= Robert Marshall (New Brunswick politician) =

Canadian politician

Robert Marshall (April 27, 1832 - May 26, 1904) was an insurance agent and political figure in New Brunswick. He represented the City of St. John in the Legislative Assembly of New Brunswick from 1876 to 1882 as a Liberal member.

He was born in Pictou County, Nova Scotia, the son of Alexander McNaughton Marshall, of Scottish descent. In 1837, he moved with his family to Chatham, New Brunswick and was educated there. Marshall became an accountant and clerk for a lumber firm at Miramichi, later moving to Saint John, where he was an accountant for the Intercolonial Railway. In 1855, he married Anna M. Henderson. He married Charlotte Neill Rees in 1863 after the death of his first wife. In 1866, he established an insurance agency at Satin John. Marshall also served as a notary public and magistrate for the city and county. He was a commissioner for the General Public Hospital at Saint John and a lieutenant in the local militia.

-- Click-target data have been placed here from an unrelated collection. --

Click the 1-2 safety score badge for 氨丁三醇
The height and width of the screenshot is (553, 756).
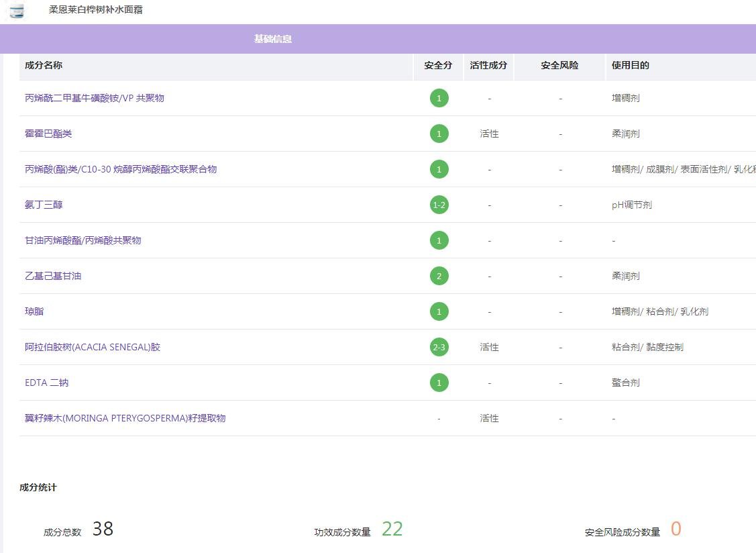[439, 205]
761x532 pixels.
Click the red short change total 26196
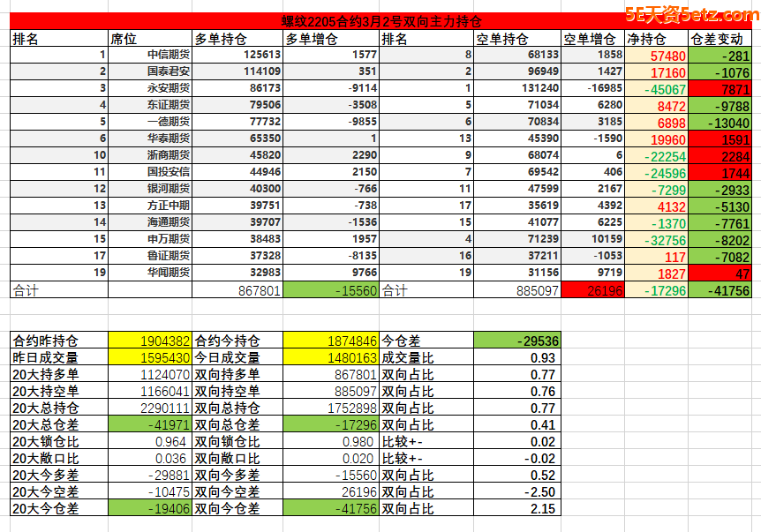click(592, 289)
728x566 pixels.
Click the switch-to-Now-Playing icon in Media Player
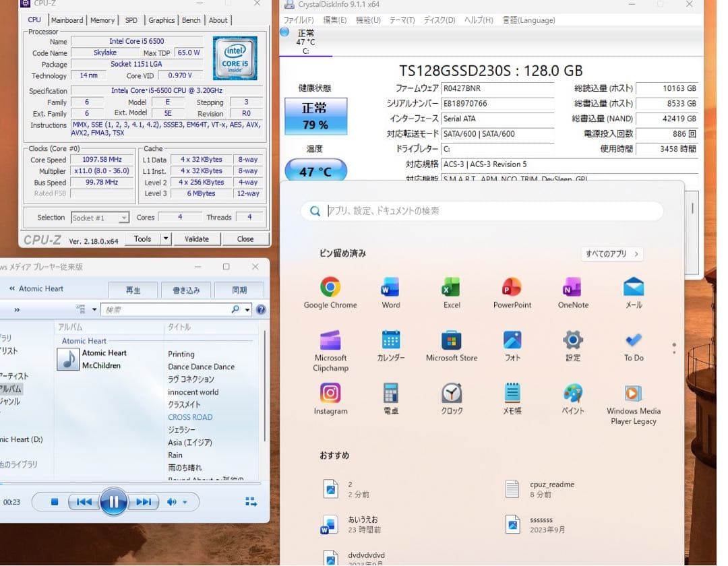(x=251, y=501)
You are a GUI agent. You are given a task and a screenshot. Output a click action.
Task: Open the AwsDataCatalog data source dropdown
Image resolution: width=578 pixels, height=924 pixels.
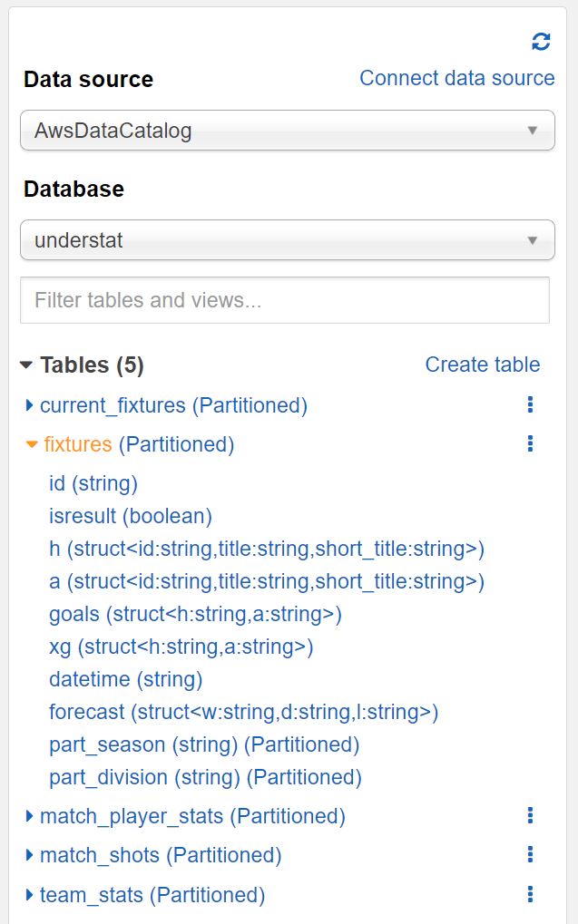pyautogui.click(x=287, y=131)
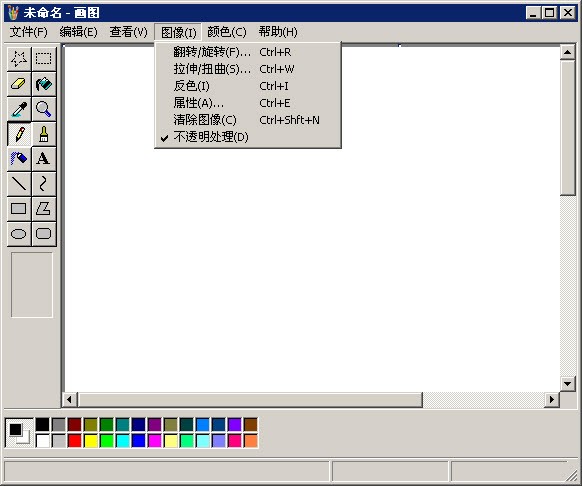Image resolution: width=582 pixels, height=486 pixels.
Task: Pick the red color swatch
Action: (x=75, y=441)
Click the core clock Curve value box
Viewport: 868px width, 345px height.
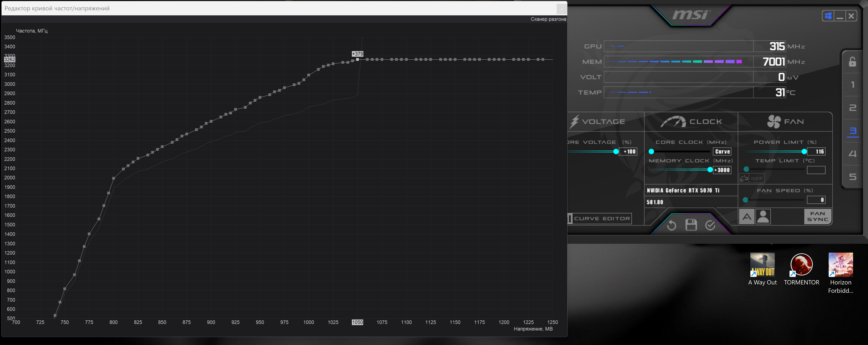pyautogui.click(x=722, y=151)
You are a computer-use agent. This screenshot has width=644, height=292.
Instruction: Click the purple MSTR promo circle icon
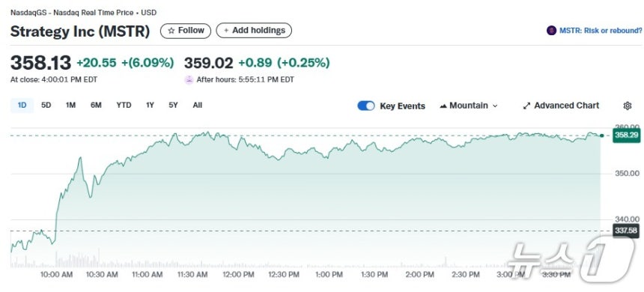pyautogui.click(x=551, y=31)
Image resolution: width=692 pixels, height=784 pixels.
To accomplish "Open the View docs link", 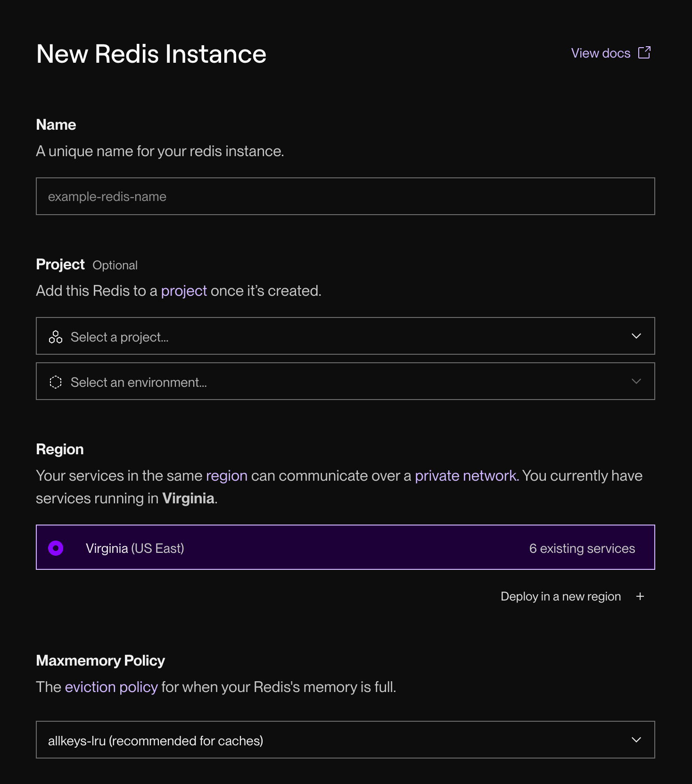I will tap(601, 53).
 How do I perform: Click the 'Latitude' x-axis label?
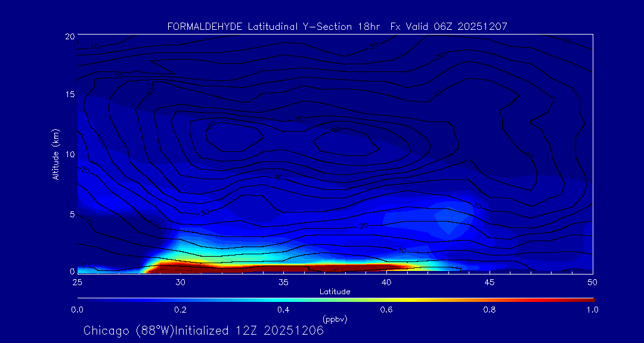[335, 292]
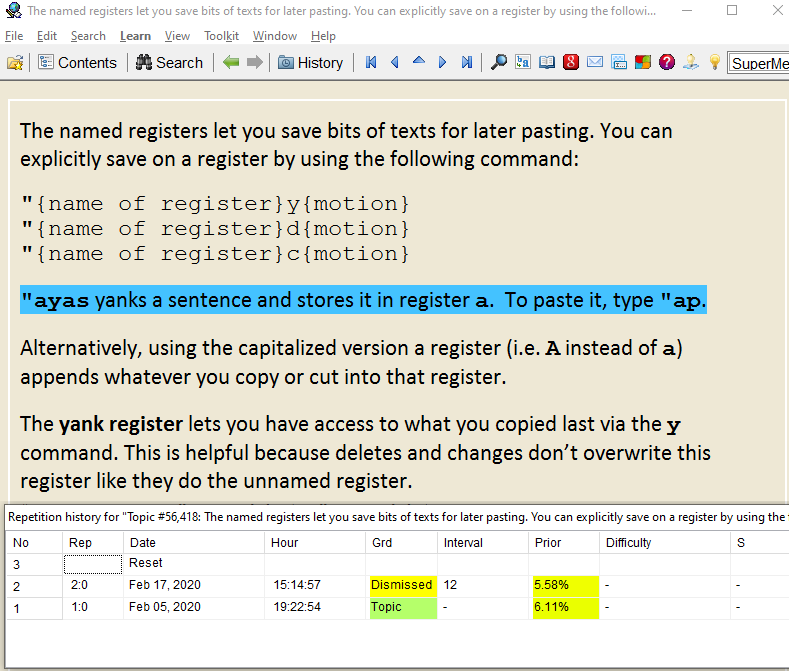This screenshot has width=789, height=671.
Task: Open the Toolkit menu
Action: (x=221, y=36)
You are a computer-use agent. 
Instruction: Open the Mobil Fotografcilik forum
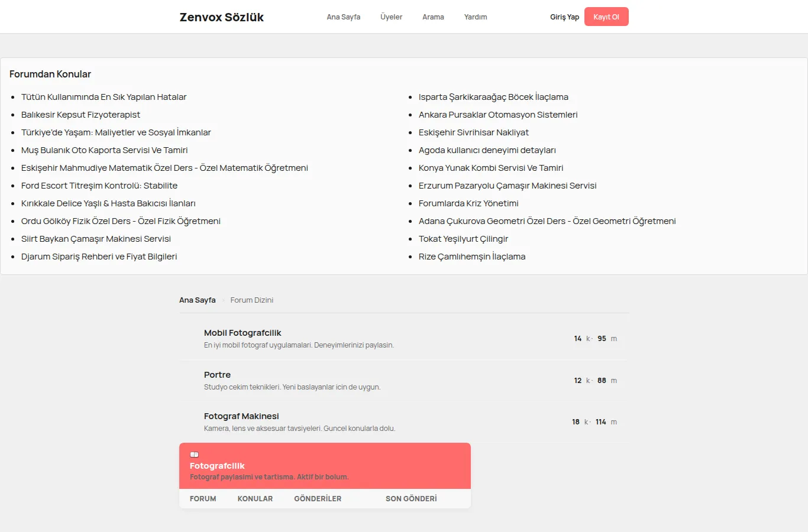click(243, 333)
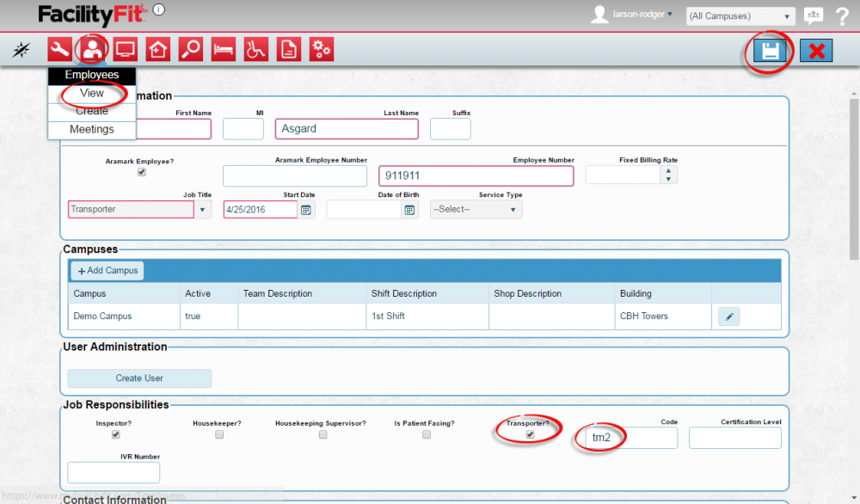
Task: Open the document report icon
Action: [288, 50]

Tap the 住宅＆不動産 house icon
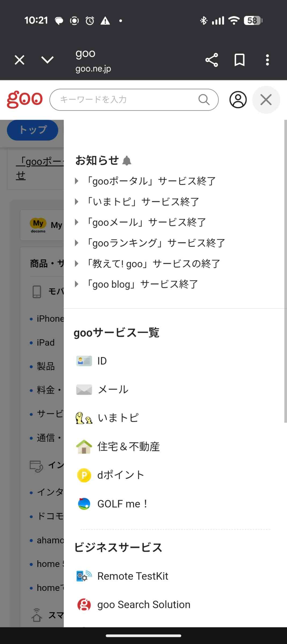(x=84, y=447)
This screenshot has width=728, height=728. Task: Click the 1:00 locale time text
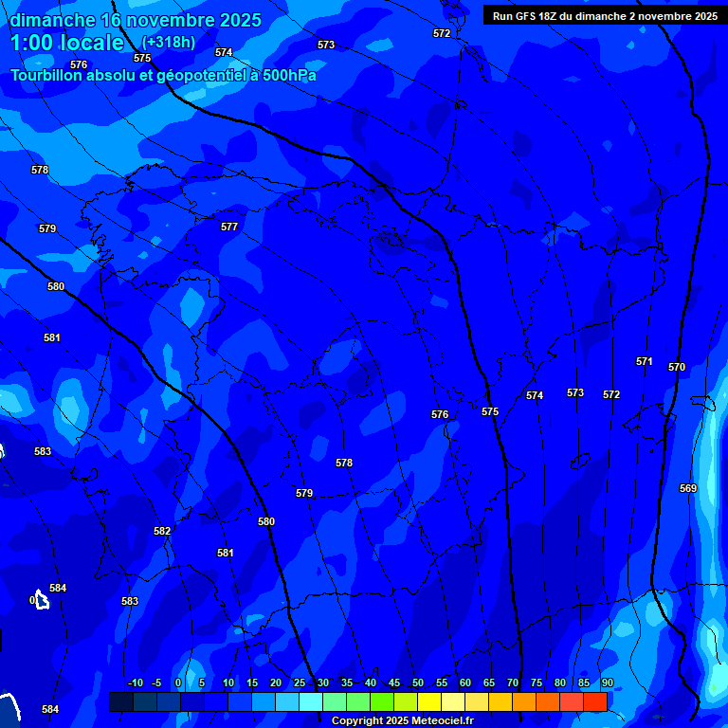point(66,44)
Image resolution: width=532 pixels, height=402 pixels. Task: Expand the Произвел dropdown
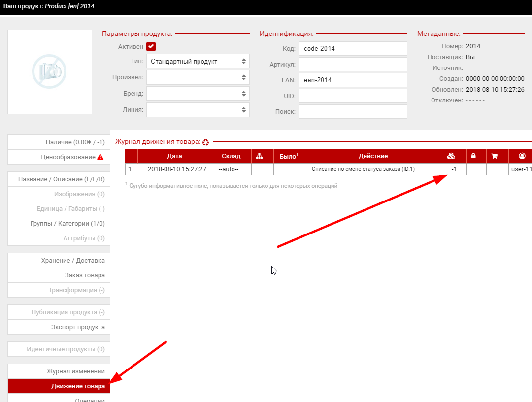(198, 77)
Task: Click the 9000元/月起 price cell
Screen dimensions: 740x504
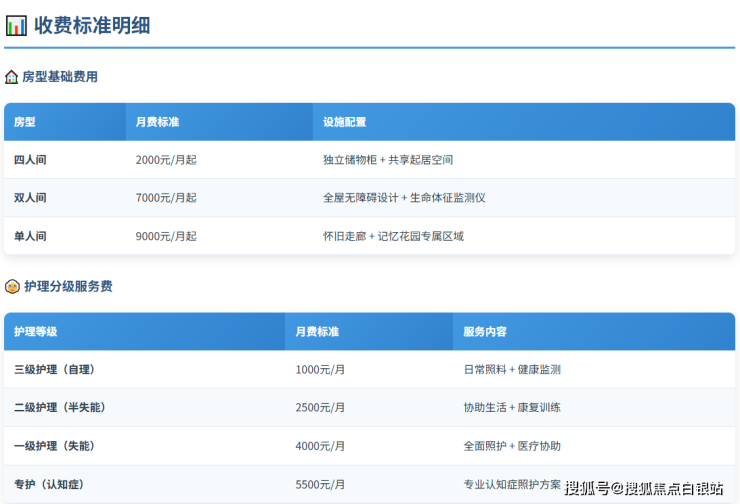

Marshall was also a prominent member in the local Masonic lodge and a Grand Master for the province. He ran unsuccessfully for a seat in the provincial assembly in 1874 but was elected in an 1876 by-election held after the death of William H.A. Keans. The results of that election were appealed but Marshall also won the by-election that followed in 1877 and in the general election in 1878. He was named to the province's Executive Council as a minister without portfolio in December 1879.